Off-label means a doctor uses a licensed medicine in a way not included in the licence.

This can mean:

  • different disease

  • different dose

  • different age group

  • different route

  • different duration

Off-label prescribing is safe, legal, common and essential, especially in rare diseases.


⭐ 4. What is an “unlicensed” medicine?

An unlicensed medicine is one that has no UK licence at all.

Examples:

  • a medicine made specially for one patient (“specials”)

  • a liquid formulation when only tablets are sold

  • imported medicines licensed in another country

  • alternatives for patients with drug allergies

Unlicensed does not mean unsafe — it means the medicine isn’t commercially licensed in the UK.


⭐ 5. Why are off-label and unlicensed medicines common in rare diseases?

Rare diseases like CPA, SAFS and Aspergillus bronchitis:

  • affect small patient numbers

  • often have no licensed treatment

  • rely on specialist expertise and experience

  • require individualised dosing

  • cannot wait for slow or expensive licensing processes

Without off-label and unlicensed medicines, many rare-disease patients would have no treatment options.

This is why specialist centres exist.


⭐ 6. Biologics for ABPA: NOT licensed, but safe and widely used

This is a key point for patients.

No biologic is licensed for ABPA

(as of 2025)

Not licensed for ABPA:

  • Omalizumab (Xolair)

  • Mepolizumab (Nucala)

  • Benralizumab (Fasenra)

  • Dupilumab (Dupixent)

All biologics used in ABPA are therefore off-label.

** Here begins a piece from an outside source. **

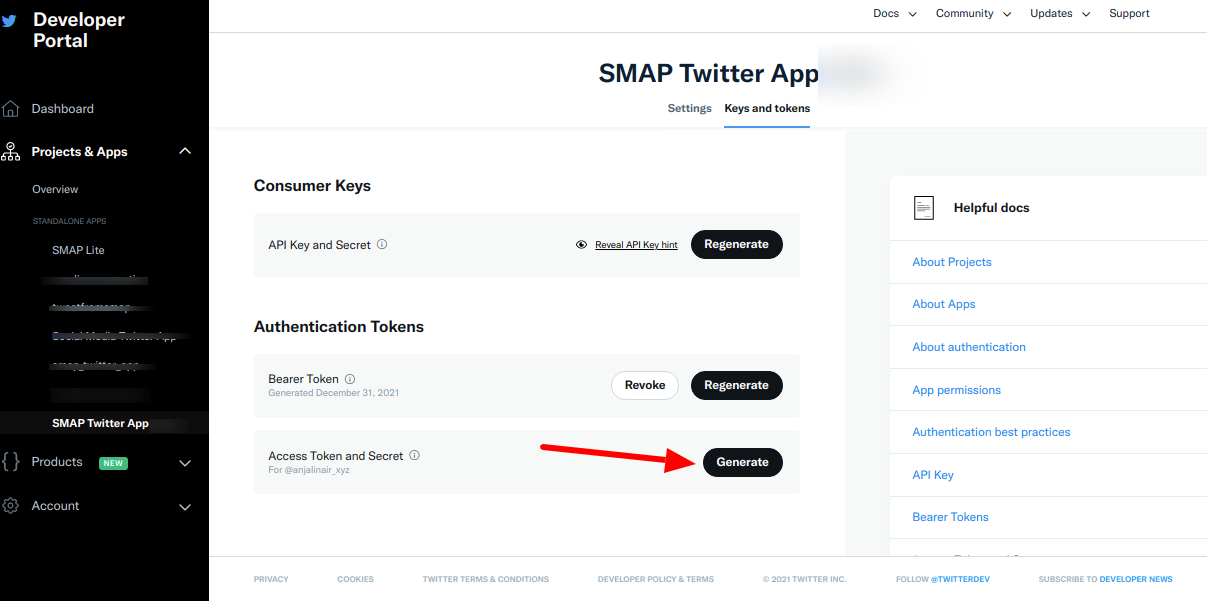Click the Products curly braces icon

[11, 462]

⭐ Why do specialists use them anyway?

Because evidence is strong that biologics:

  • reduce ABPA flare-ups

  • reduce steroid need

  • improve lung function

  • improve symptoms

  • control eosinophilic/IgE-driven inflammation

  • reduce hospital admissions

ABPA lacks a commercially licensed biologic
→ but specialist evidence supports them strongly.

This is high-quality off-label prescribing.

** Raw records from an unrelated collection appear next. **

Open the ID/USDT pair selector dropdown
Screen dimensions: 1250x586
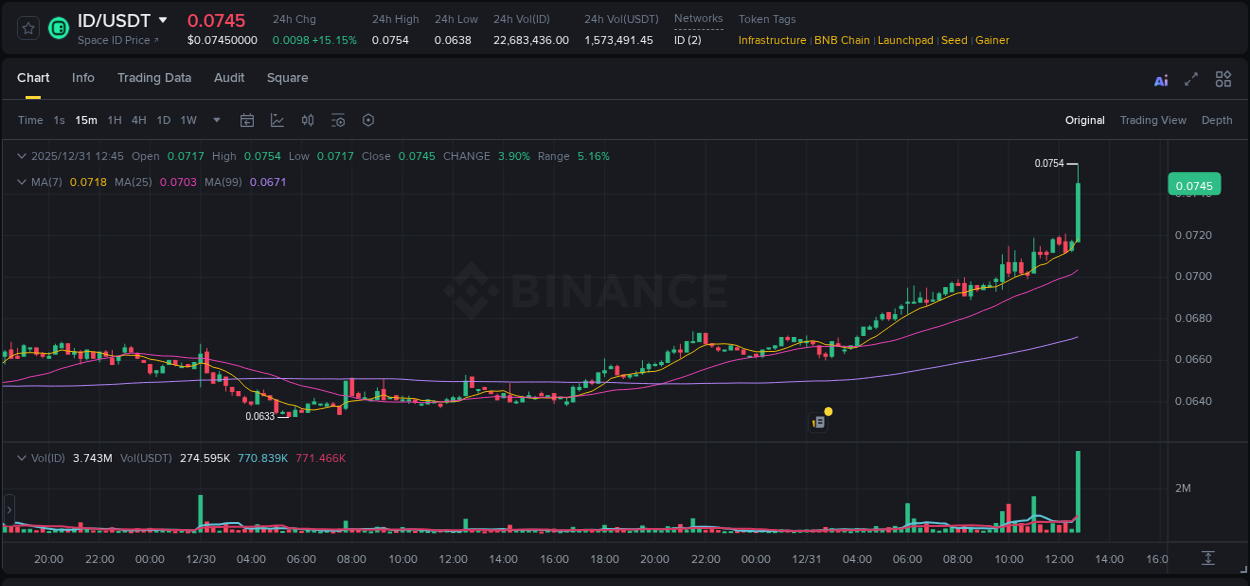163,19
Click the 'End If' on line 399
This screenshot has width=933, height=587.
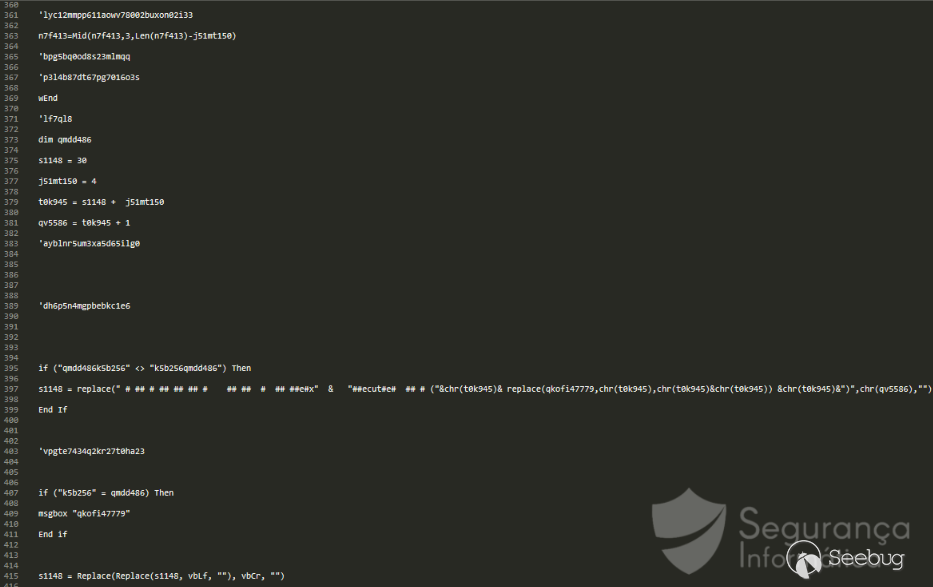pos(52,409)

⭐ 7. How do doctors decide what evidence is “good enough”?

Doctors use several acceptable forms of evidence, including:

✔ Randomised controlled trials

✔ National/international guidelines

✔ NAC / BTS / ECCMID / IDSA specialist protocols

✔ Observational studies and real-world evidence

✔ Case series and case reports

✔ Pharmacological reasoning (mechanisms of disease)

✔ MDT (multidisciplinary team) agreement

✔ Expert clinical experience (important in rare diseases)

All of these count as legitimate evidence.

Rare-disease medicine relies on the best available evidence, not only the “highest-level” evidence.


⭐ 8. Who holds responsibility if something goes wrong?

The prescriber carries responsibility, even for:

  • off-label use

  • unlicensed medicines

  • imported medicines

  • specials items

They must:

  • justify the decision

  • explain risks and benefits

  • obtain consent

  • document

  • monitor

If they follow guidance, they are fully protected by:

  • NHS indemnity

  • GMC standards

  • Trust governance

Patients are not responsible for adverse outcomes.


⭐ 9. Is this risky for the doctor?

Only if done unsafely.

When the doctor:

✔ follows specialist guidelines
✔ explains the situation
✔ documents their reasoning
✔ uses MDT support
✔ monitors closely

…the risk is minimal and fully protected.

In rare diseases, NOT prescribing off-label can be riskier if it denies a patient effective treatment.


⭐ 10. How are patients protected?

Patients with CPA, ABPA, SAFS or Aspergillus bronchitis are protected by:

  • careful MDT assessment

  • specialist supervision

  • decades of centre experience

  • guideline-supported decisions

  • regular reviews and monitoring

  • clear communication and consent

  • NHS governance systems

Your care is safe, structured and evidence-based.


⭐ Final reassurance for Aspergillosis patients

If you have CPA, ABPA, SAFS or Aspergillus bronchitis:

  • You are not receiving “experimental” treatment.

  • Off-label or unlicensed medicines are normal, safe, and essential.

  • Your specialist team carries the responsibility for these decisions.

  • Biologics for ABPA are off-label because licensing is slow — not because they are untested.

  • You are protected by national standards, MDTs, and specialist expertise.

  • Your treatment is based on the best available evidence, even when the condition is rare.

This is expert, modern care designed to give you the best possible outcome.